REQUIREMENT: For this exercise, an exact copy is needed of only the lines from the one containing "Click the word PRODUCT in the title" through the end of the data, with pictures left out.

EXERCISE INPUT section start

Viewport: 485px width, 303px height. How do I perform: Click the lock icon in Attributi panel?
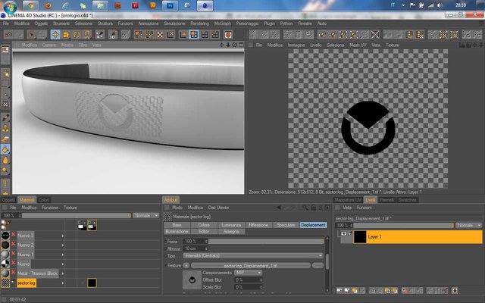click(x=313, y=208)
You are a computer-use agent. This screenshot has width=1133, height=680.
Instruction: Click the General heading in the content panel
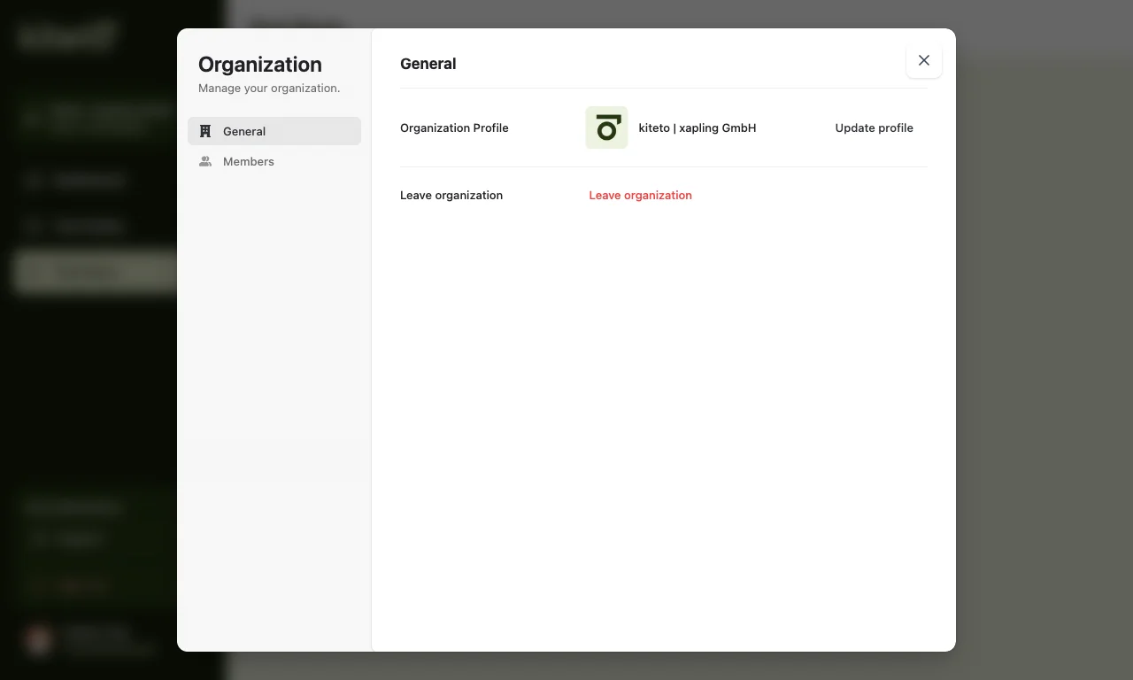pos(428,64)
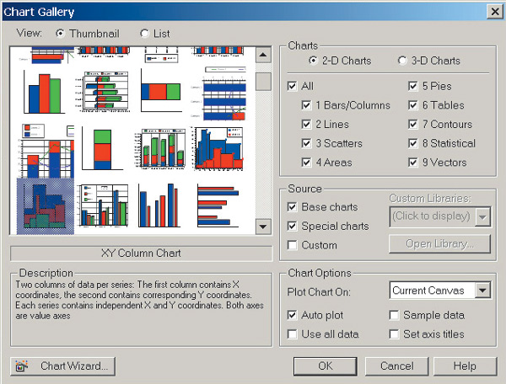506x384 pixels.
Task: Enable the Sample data option
Action: click(x=394, y=315)
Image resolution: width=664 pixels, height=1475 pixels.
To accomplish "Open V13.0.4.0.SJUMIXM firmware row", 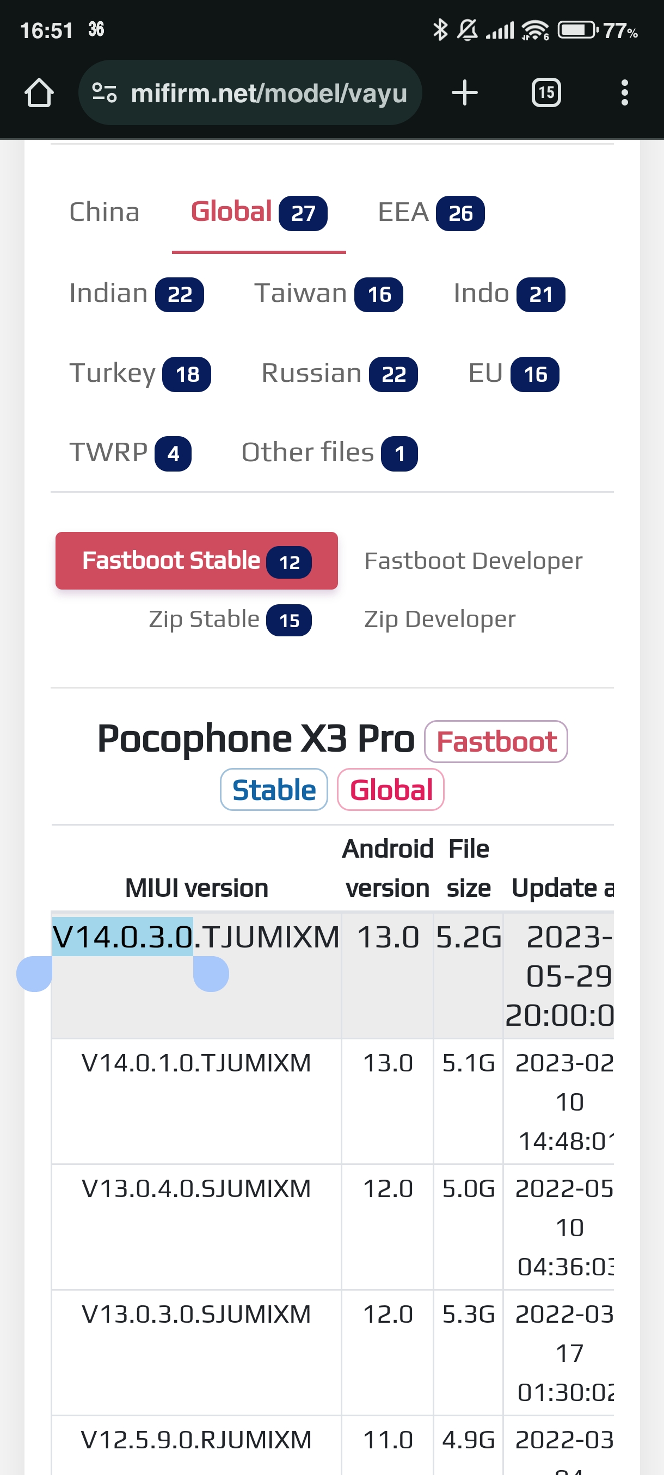I will pos(196,1189).
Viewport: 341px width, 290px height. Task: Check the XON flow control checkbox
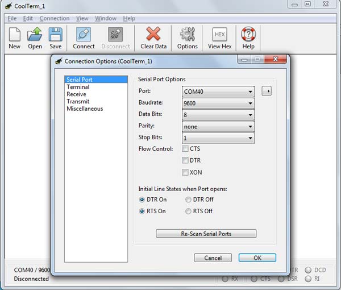click(185, 172)
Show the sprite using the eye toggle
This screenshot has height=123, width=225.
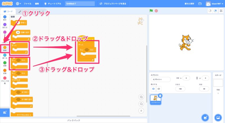tap(153, 89)
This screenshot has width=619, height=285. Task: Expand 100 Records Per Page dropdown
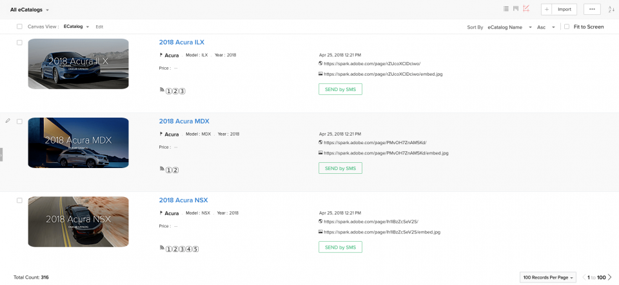(x=547, y=277)
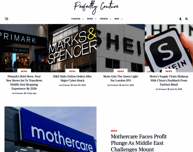Open the search magnifier icon

(186, 19)
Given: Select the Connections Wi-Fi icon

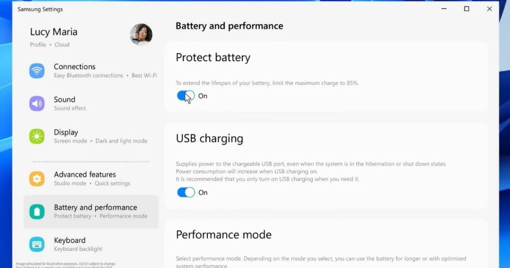Looking at the screenshot, I should click(37, 70).
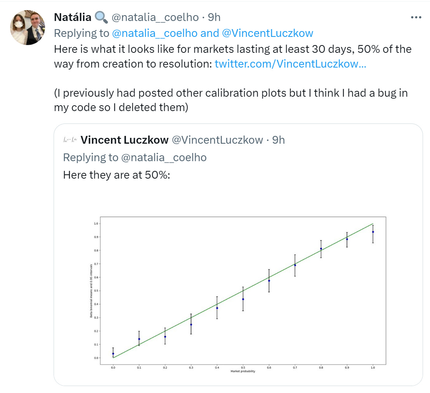Click the blue data point at 0.0 probability
The image size is (430, 393).
tap(113, 354)
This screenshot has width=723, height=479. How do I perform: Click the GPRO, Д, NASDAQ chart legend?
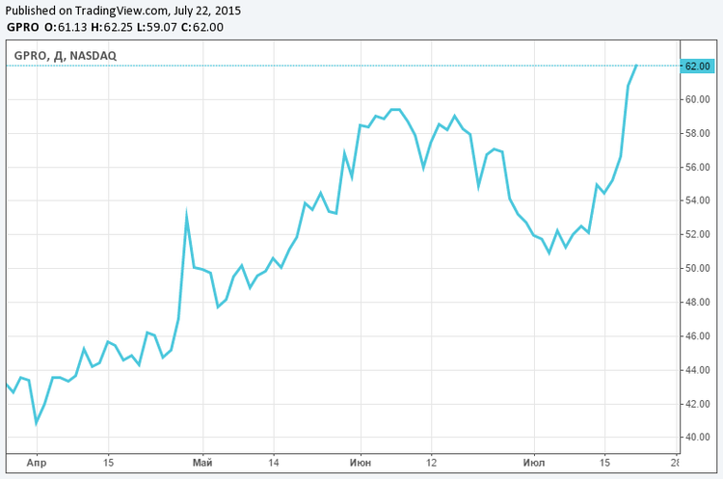tap(66, 56)
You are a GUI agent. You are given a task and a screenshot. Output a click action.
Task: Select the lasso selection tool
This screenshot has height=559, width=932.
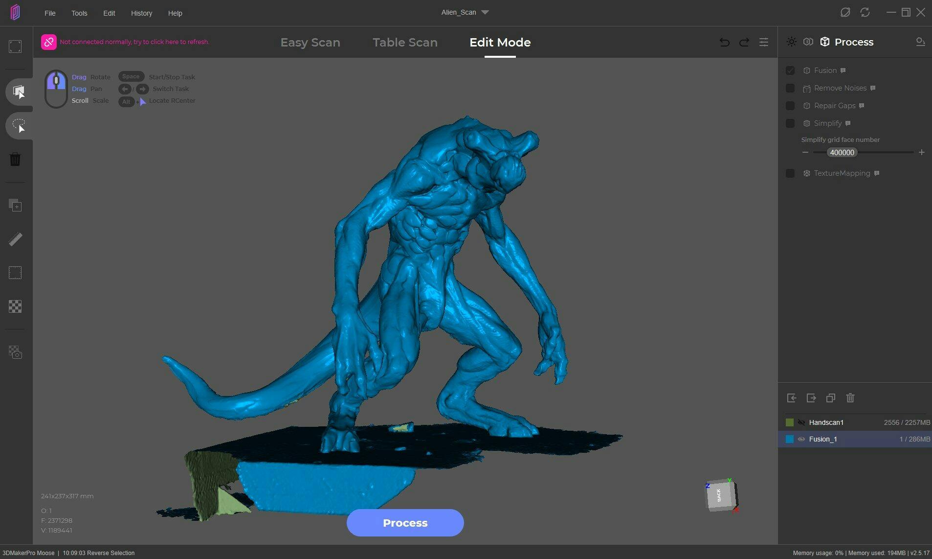pos(19,126)
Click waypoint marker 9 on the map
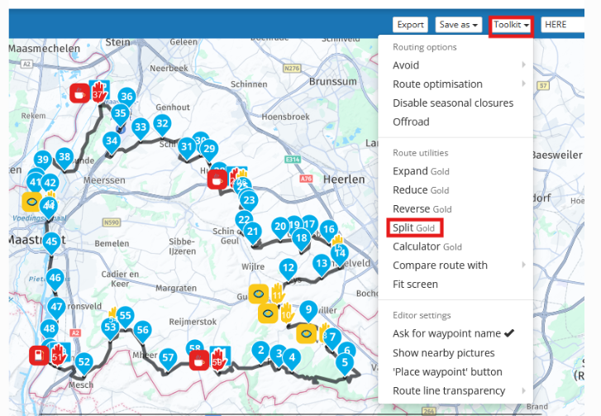Image resolution: width=601 pixels, height=416 pixels. (308, 310)
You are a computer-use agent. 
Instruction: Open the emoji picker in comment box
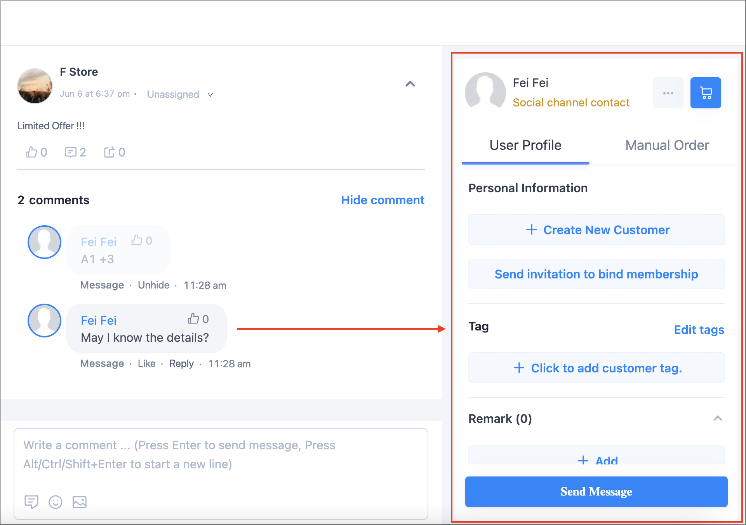tap(56, 502)
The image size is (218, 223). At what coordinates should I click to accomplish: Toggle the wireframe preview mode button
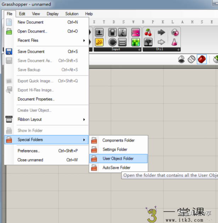(x=191, y=59)
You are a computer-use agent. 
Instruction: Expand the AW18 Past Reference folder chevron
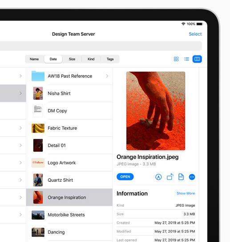(x=107, y=76)
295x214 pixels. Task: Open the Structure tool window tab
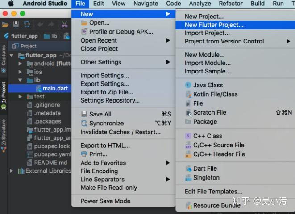4,135
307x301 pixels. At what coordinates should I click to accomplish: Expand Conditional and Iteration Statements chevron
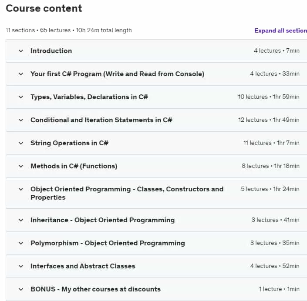click(21, 120)
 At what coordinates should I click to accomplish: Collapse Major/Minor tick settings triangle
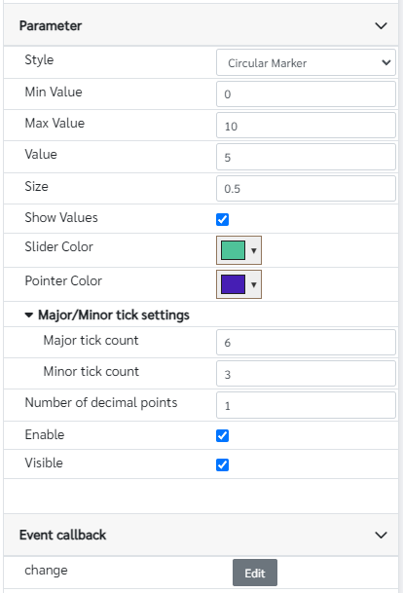point(29,315)
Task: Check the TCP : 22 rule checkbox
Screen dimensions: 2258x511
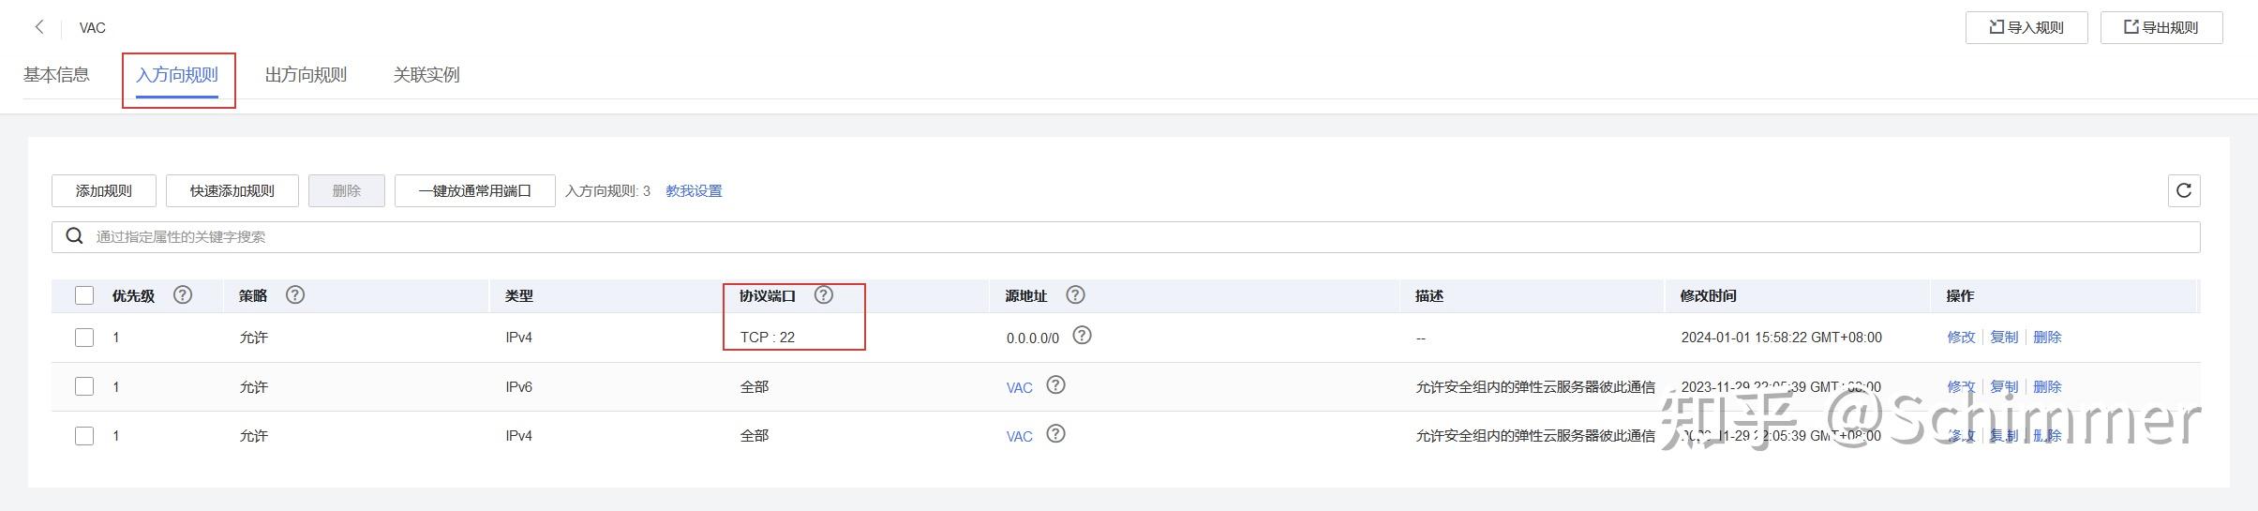Action: tap(84, 338)
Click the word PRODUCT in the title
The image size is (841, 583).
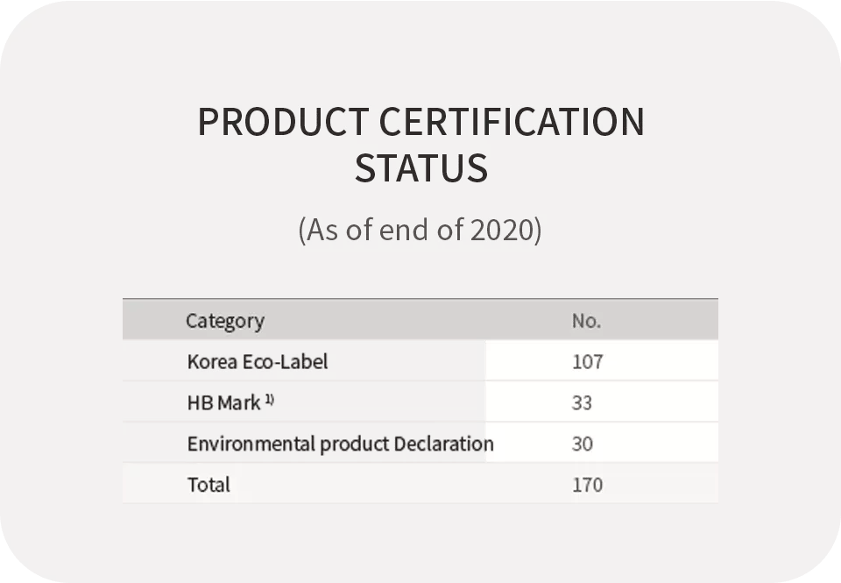[283, 121]
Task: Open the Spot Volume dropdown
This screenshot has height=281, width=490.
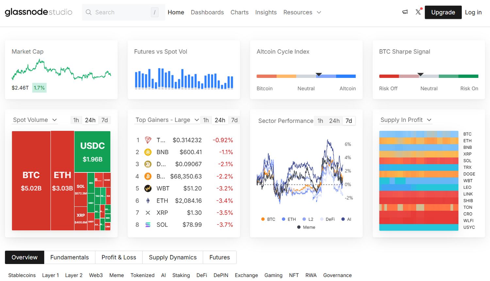Action: pyautogui.click(x=35, y=120)
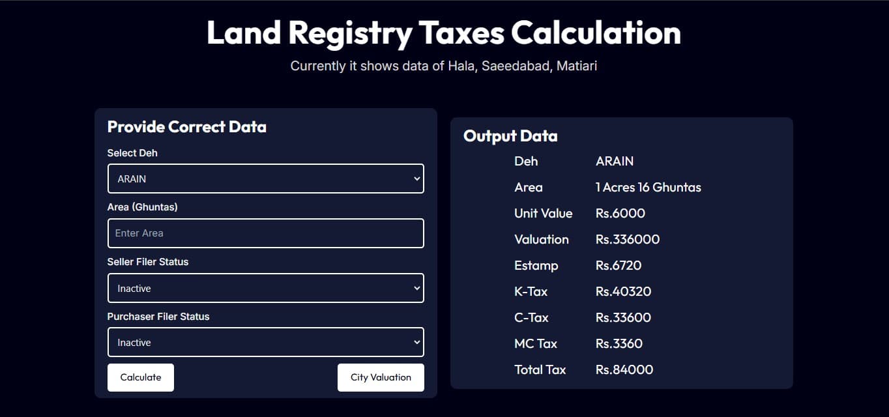Viewport: 889px width, 417px height.
Task: Select the Valuation amount Rs.336000
Action: [x=627, y=239]
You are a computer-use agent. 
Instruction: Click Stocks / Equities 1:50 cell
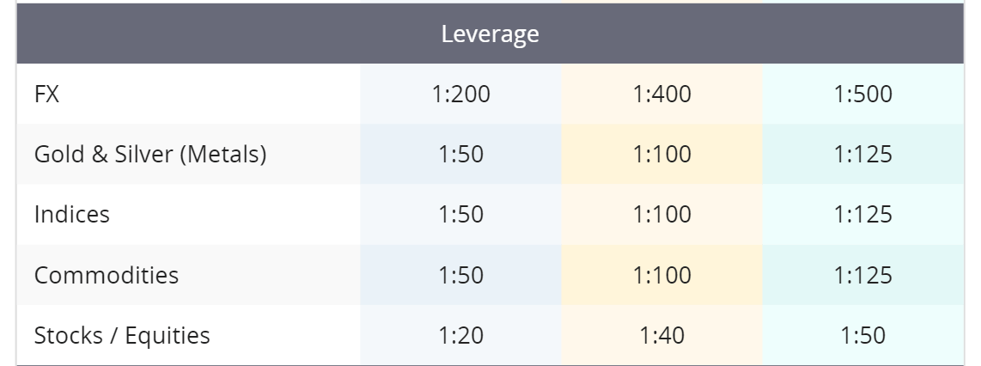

EXERCISE INPUT section end

COMPLETED TASK:
Click the word PRODUCT in the title
The image size is (841, 583).
[283, 121]
Task: Open the Spot Volume dropdown
This screenshot has height=281, width=490.
Action: pyautogui.click(x=35, y=120)
Viewport: 889px width, 417px height.
Task: Select the Valuation amount Rs.336000
Action: [x=627, y=239]
You are a computer-use agent. 
Instruction: Click Stocks / Equities 1:50 cell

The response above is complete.